An integration platform for
NAPA Steel and AVEVA Marine Hull
NAPA is the world’s leading provider of tools for designing ships. This includes NAPA Steel, a software solution which is used in the early design phase for the fast and flexible creation and modification of the hull structure. However most shipyards use software from AVEVA Marine for the subsequent detailed design of the steel structures and outfit components. Although both are so-called intent-driven systems, which store almost no explicit geometry but instead record the way in which it was created and its relationships to other structural elements, the data from NAPA Steel cannot be used “as is” in AVEVA Marine. In practice, the ship designers have to reconstruct the steel structures.
Shipyards are extremely interested in improving integration of the two systems so that they can use the tool best suited for each task without having to regenerate the hulls again and again. Earlier attempts at integrating NAPA Steel in the systems used for the detailed design phase were unsuccessful, which is why all the parties involved were skeptical as to whether the integration experts from PROSTEP would succeed.
And succeed they did: At this year’s NAPA User Conference in Helsinki in early June, they presented a proof of concept (POC) for an integration solution that impressed both NAPA and potential customers.
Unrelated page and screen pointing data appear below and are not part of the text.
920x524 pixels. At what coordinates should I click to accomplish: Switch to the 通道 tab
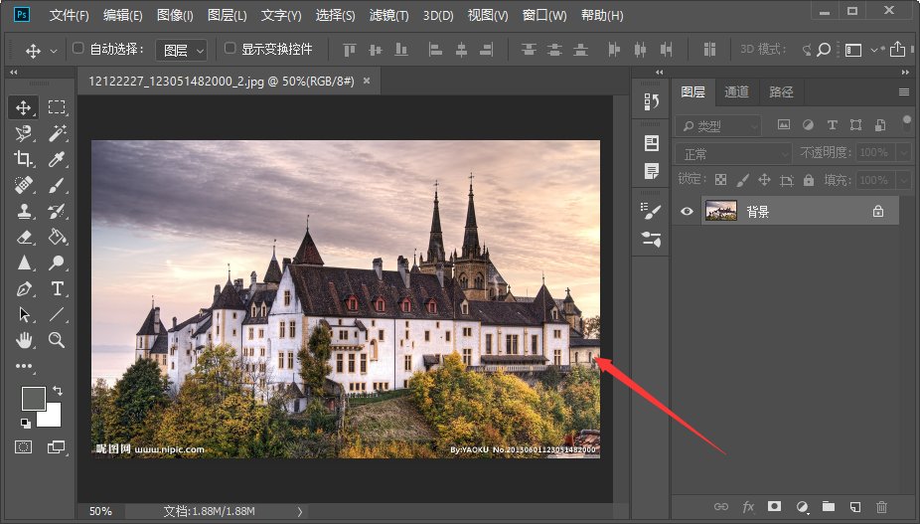[x=736, y=91]
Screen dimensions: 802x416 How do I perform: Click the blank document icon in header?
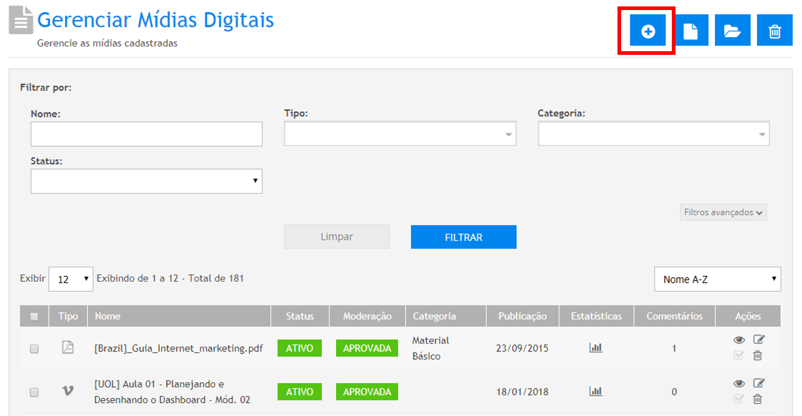[690, 31]
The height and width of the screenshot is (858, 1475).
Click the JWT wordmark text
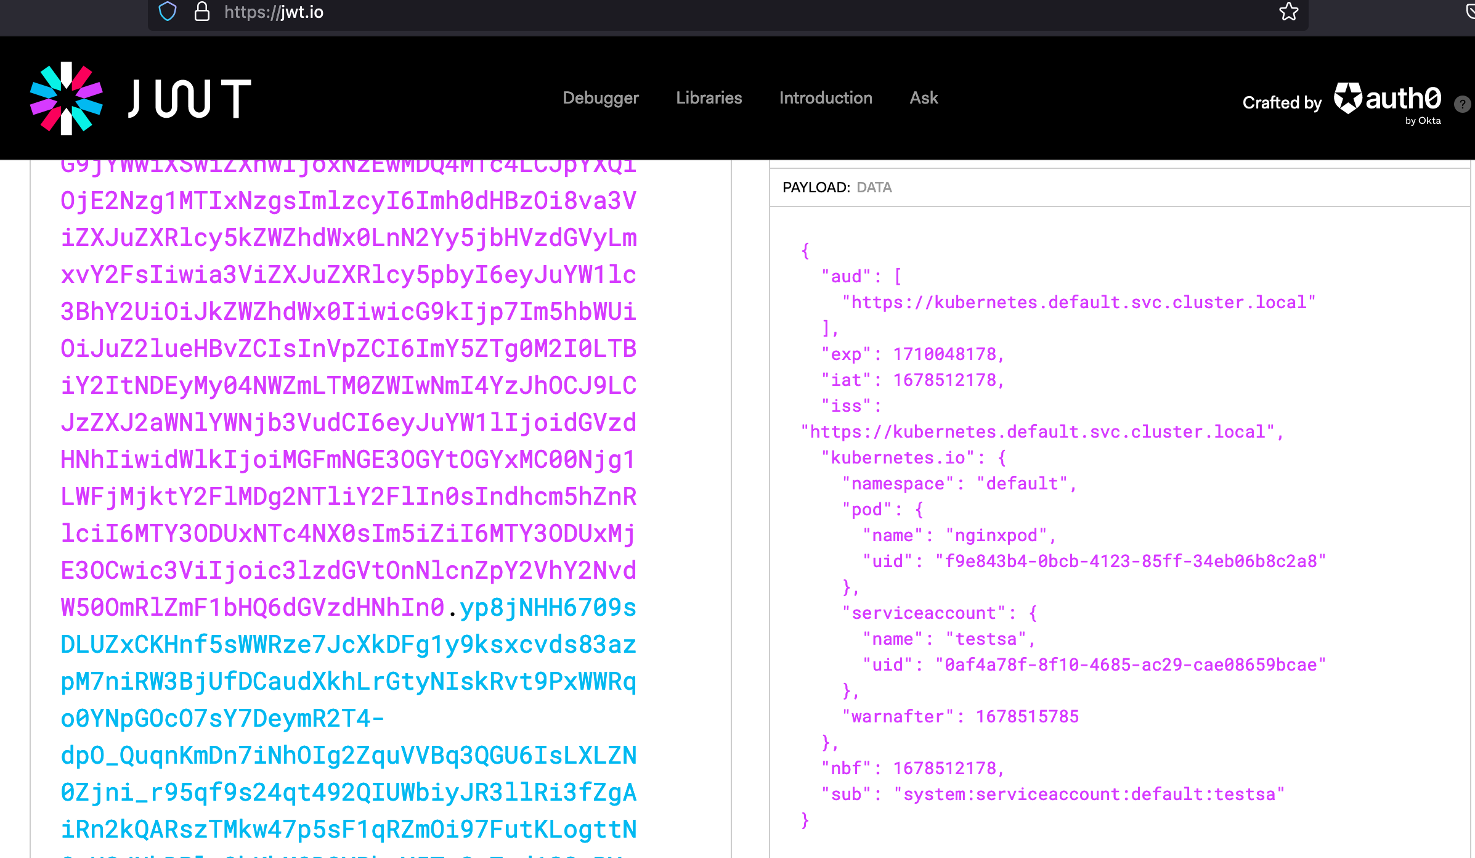pyautogui.click(x=190, y=99)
As a result, the Finnish software vendor officially commissioned us to develop a NAPA Steel / AVEVA Marine Hull interface. The development project is being sponsored by the Korean shipyard Hyundai Heavy Industries.
The biggest challenge to be mastered when it comes to developing the new interface is mapping the different data structures of the two systems to one another in such a way that the definition of the topology, parametric features such as holes, and final trimming can be transferred to the target system with the same level of quality as in the source system and reconstructed there. What makes the import strategy that PROSTEP has developed special is its high level of error tolerance. The interface is also capable of transferring topology information that is not actually transferable in such a way that allows at least the geometry to be generated. Users do not have to read long error reports in order to see which structural elements in the target system have which level of quality as this is indicated by the use of different colors in the user interface.
The new interface is still in the process of being developed and the aim for the next stage is that it support the transfer of up to 80 percent of the components. The solution has already been presented to other interested shipyards in parallel to development in order to gather feedback and ensure that the right priorities are set during development. The development work is being coordinated by the software vendor NAPA, which expects elimination of the media break in the process chain between the early design phase and the basic design phase to lead to wider use of NAPA Steel.
Original Article by Matthias Grau. Posted with permission from PROSTEP AG.